_Excerpted passage_
Los Angeles County has more registered “voters” than residents eligible to vote. So I doubt “ordinary democratic processes” will accomplish reform.

Reply to  Tom Halla
June 8, 2024 6:23 pm

Yes, absolutely, because the USG as receiver would run the state so well. And does anyone belief that the USG would develop a good constitution for California, or would The Swamp infuse it with every woke idea known?

hiskorr
Reply to  Retired_Engineer_Jim
June 9, 2024 5:20 am

One need only look at the paradise created on the Indian Reservations, and in DC itself for that matter. to observe how USG control of operations would improve things.

June 8, 2024 6:14 pm

Go Woke
Go Broke
Go Green
Has been

June 8, 2024 8:11 pm

Screw these fictional average prices. They are as meaningless as all the average temperature nonsense that WUWT readers are already familiar with.

I live in CA and last month I paid 46.3 cents/kWh for my electricity (from PG&E in the Bay Area).

John Hultquist
Reply to  honestyrus
June 8, 2024 9:00 pm

 In central WA State, the public Utility District that serves me
has a residential rate of two parts:
1: $32/month facility charge, and
2: $0.09820 for energy delivered ($/kwh)

honestyus doesn’t say if there is a CA facility charge {might have a different name}

Scarecrow Repair
Reply to  John Hultquist
June 8, 2024 10:30 pm

I just paid my June 7 PG&E bill. Electricity rates were $.53579/offpeak and $.63879/peak, baseline credit of $.10730. Categories are $41.24/generation, $11.33/transmission, $49.55/distribution, and looks like about $7/miscellaneous.

Total KWh is just under 250.

Reply to  honestyrus
June 8, 2024 9:03 pm

They are not fictional. The EIA evaluated all kWh that are consumed by each state and the country in total as well as all revenues that are associated with those kWh to determine the average electricity prices.
Electricity rate structures vary hugely between all the energy providers across the states and country with these structures specifically tailored around the various customers classes and uses. Electricity prices avoids all these rate complexities and capture all kWh and revenues so apples to apples comparisons can be made across states and for the total U. S.
EIA assessment is entirely valid economic process.

Reply to  honestyrus
June 8, 2024 10:41 pm

Yeah, I’m in the Bay Area too, and I subscribe to the local newsletter Nextdoor. It’s mostly people sounding off about the crime and the recall of the Soros DA (for Alameda County) and the recall of the useless Oakland mayor. There have been a few major whines about the PG&E bills. I had the temerity to write that Obama clearly stated that this was going to happen, and also pointed out that it had been a cool start to the year, hence more heating bills. My post was censored by the progressing backwards progressives, probably for both points I made. Poor ickle wibbies awound here too sensitive for the truth and they’ll still run out and vote for a cabbage in November,

Reply to  philincalifornia
June 9, 2024 6:34 am

I wonder if they don’t believe Obama said that or they’re too embarrassed that he did.

Bob
June 8, 2024 9:25 pm

I wouldn’t look to the LA Times for advice on anything. Nothing could be clearer the government must get out and stay out of the energy business. They screw up everything they lay their hands on. Government should not be in any business, it’s only role is to lightly regulate. This goes for everything not just energy.

Rod Evans
June 9, 2024 12:21 am

What is the problem with Californian voters?

_The tasks_
1 > Echo the comment thread word for word, between "June 8, 2024 6:14" and "already familiar with.", inclusive.
2 > Duplicate the lines of the entries from the one holding "Viewport: 800px width, 512px" through the final line of the entries, both ends included, and omit the pictures.
The comment thread above and the entries that follow come from separate, unrelated sources.

_Supplied entries_

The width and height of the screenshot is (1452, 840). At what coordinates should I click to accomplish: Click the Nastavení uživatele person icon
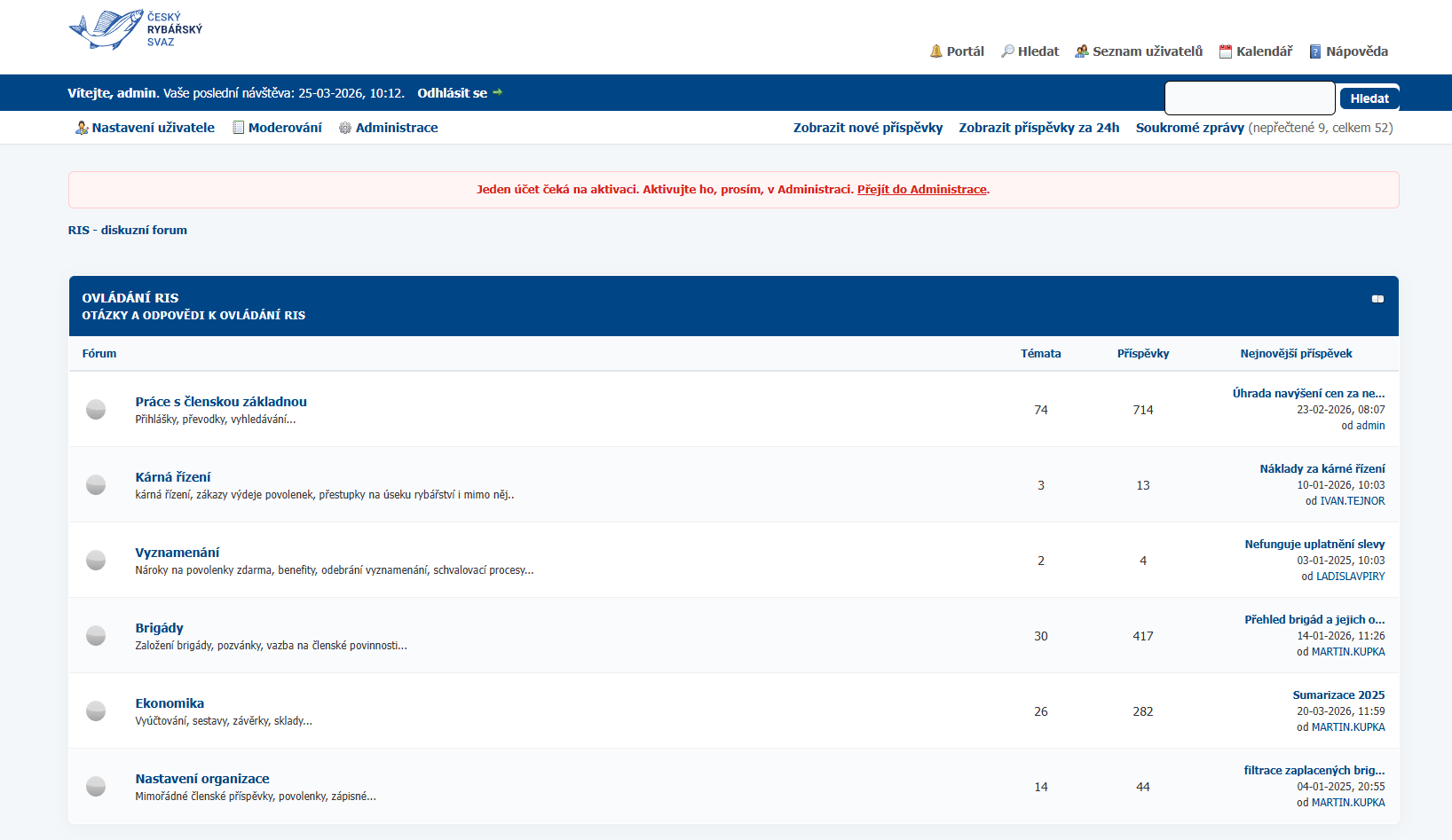(x=82, y=128)
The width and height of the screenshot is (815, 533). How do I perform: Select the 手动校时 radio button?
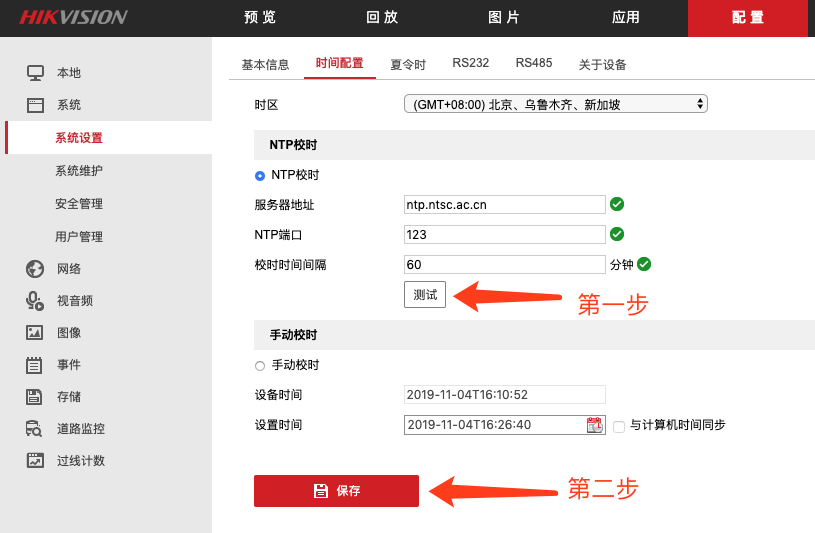[260, 366]
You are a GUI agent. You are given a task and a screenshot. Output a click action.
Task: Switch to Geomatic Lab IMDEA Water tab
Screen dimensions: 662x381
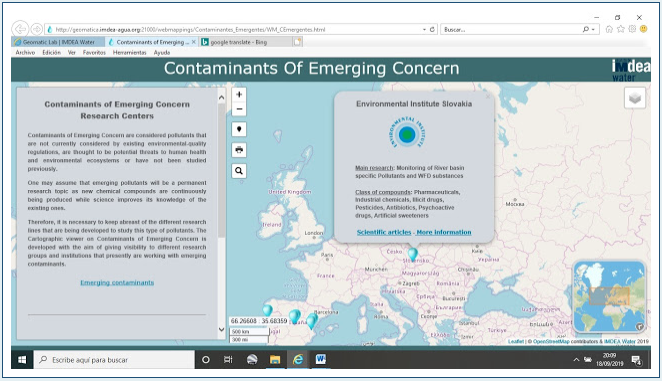(x=58, y=42)
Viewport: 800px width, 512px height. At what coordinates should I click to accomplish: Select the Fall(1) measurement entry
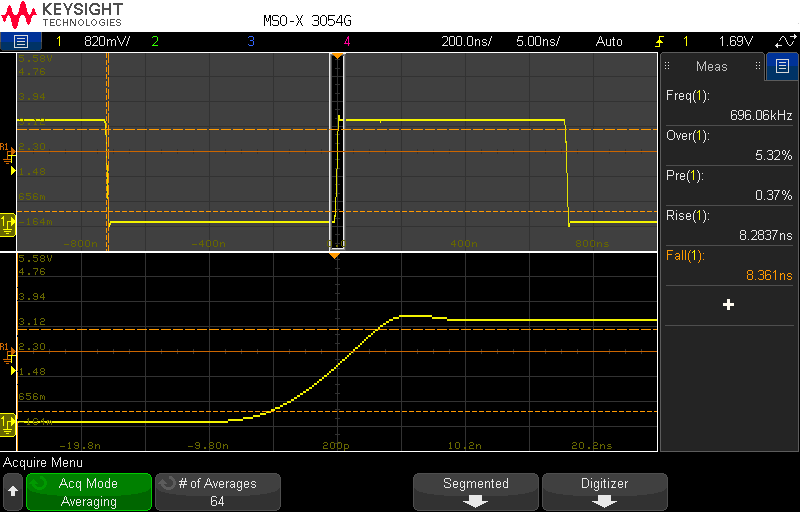click(x=729, y=265)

_Complete answers_
1 >
June 8, 2024 6:14 pm

Go Woke
Go Broke
Go Green
Has been

June 8, 2024 8:11 pm

Screw these fictional average prices. They are as meaningless as all the average temperature nonsense that WUWT readers are already familiar with.

2 >
Viewport: 800px width, 512px height. At what coordinates should I click to accomplish: Select the Fall(1) measurement entry
click(x=729, y=265)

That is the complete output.